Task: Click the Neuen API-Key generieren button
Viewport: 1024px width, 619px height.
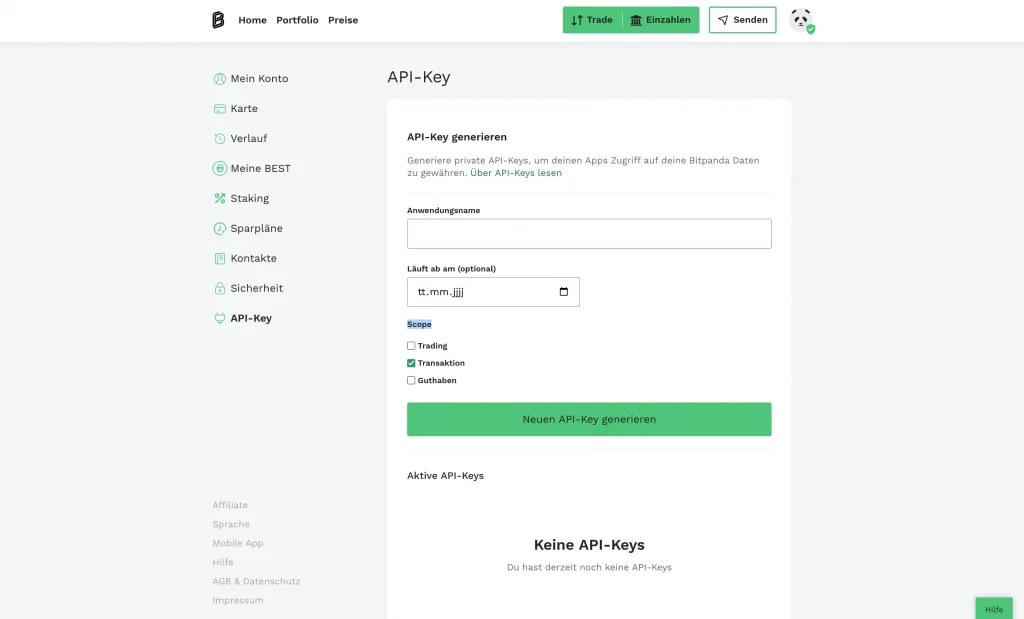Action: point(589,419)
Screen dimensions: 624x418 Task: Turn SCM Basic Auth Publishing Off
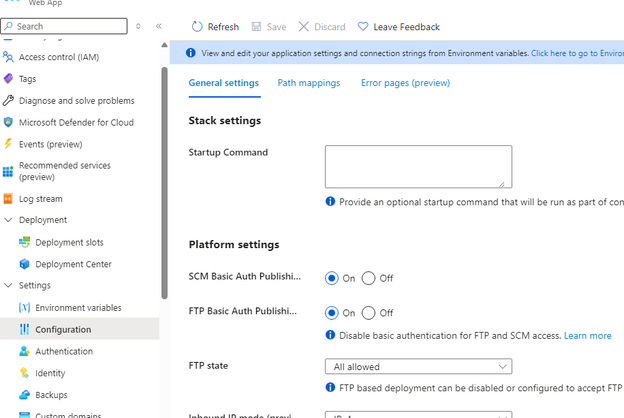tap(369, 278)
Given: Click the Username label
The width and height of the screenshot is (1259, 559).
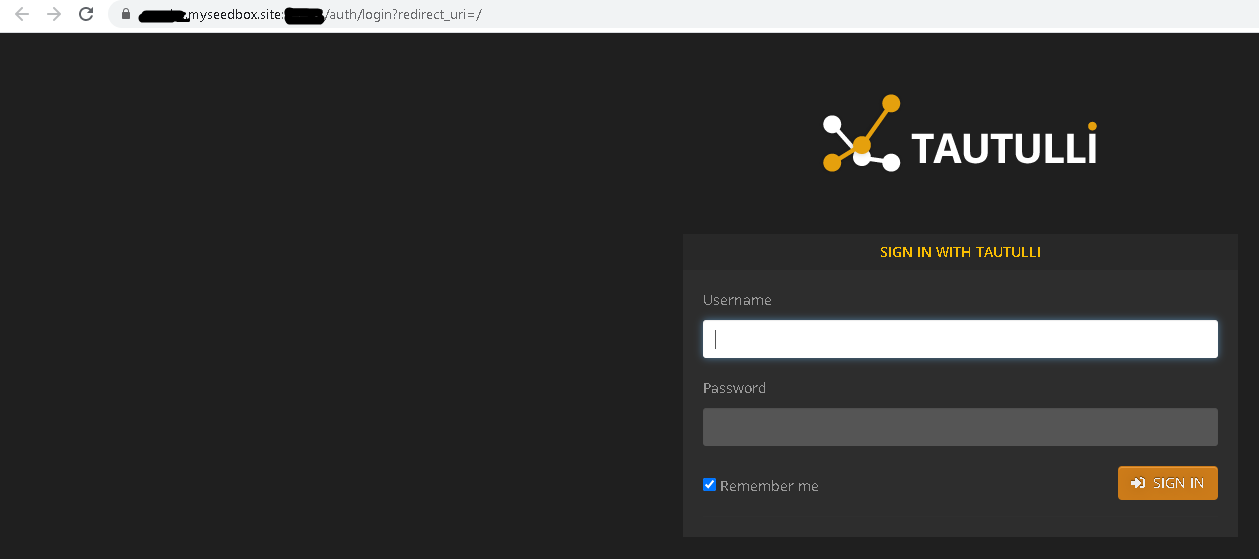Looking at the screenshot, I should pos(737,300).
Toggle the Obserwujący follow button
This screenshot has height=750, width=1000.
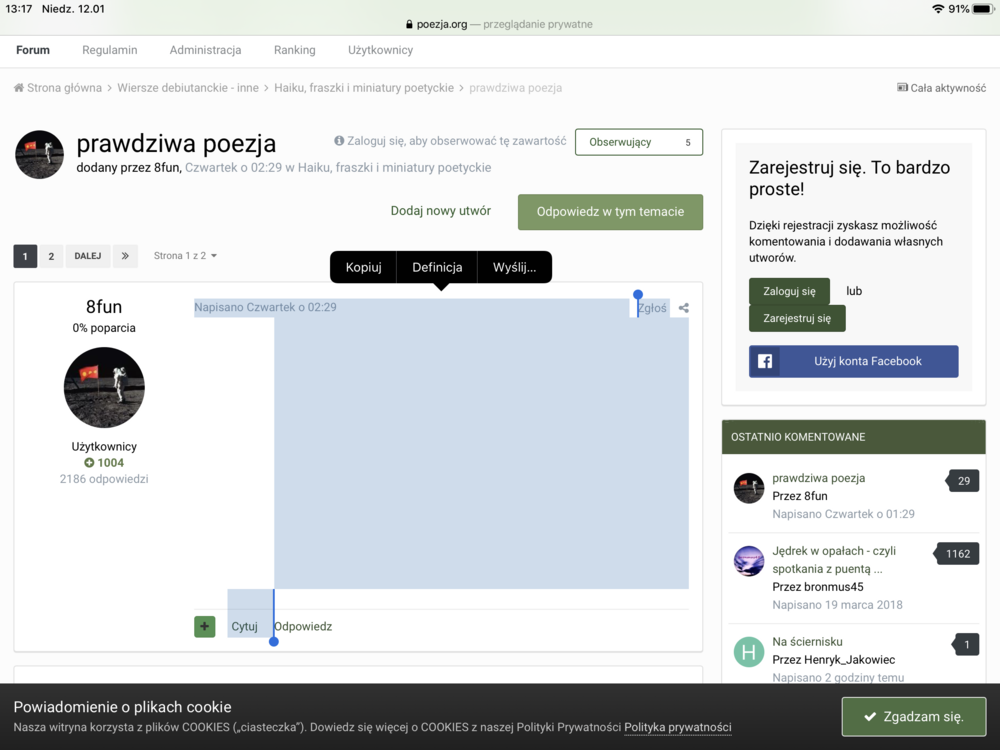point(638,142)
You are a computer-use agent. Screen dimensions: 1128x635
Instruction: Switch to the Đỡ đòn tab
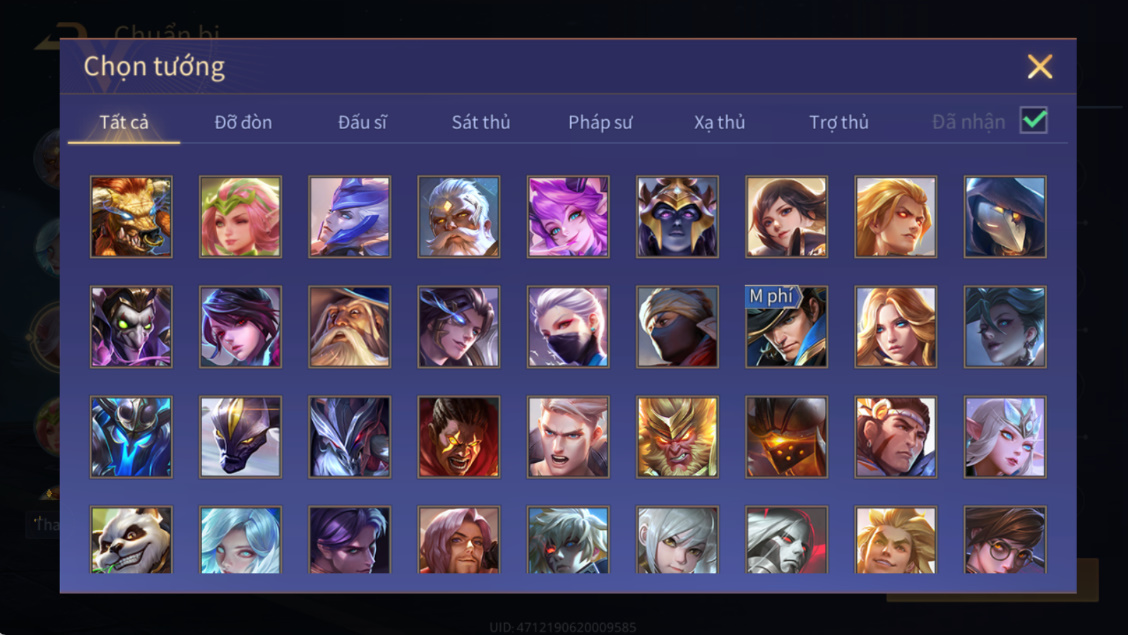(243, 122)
+-------+
Exercise - Render all the records above as a two-column CSV with the header instruction,response and one row per record. Put the record's text in the instruction column and its answer in the response column, each in one quoted field with line breaks replaced by spaces, and leave out the pictures.

Solution to this task -
instruction,response
"Task: Click the Neuen API-Key generieren button Viewport: 1024px width, 619px height.","Action: point(589,419)"
"Screen dimensions: 624x418 Task: Turn SCM Basic Auth Publishing Off","tap(369, 278)"
"Given: Click the Username label The width and height of the screenshot is (1259, 559).","Looking at the screenshot, I should pos(737,300)."
"Toggle the Obserwujący follow button This screenshot has height=750, width=1000.","point(638,142)"
"You are a computer-use agent. Screen dimensions: 1128x635 Instruction: Switch to the Đỡ đòn tab","(243, 122)"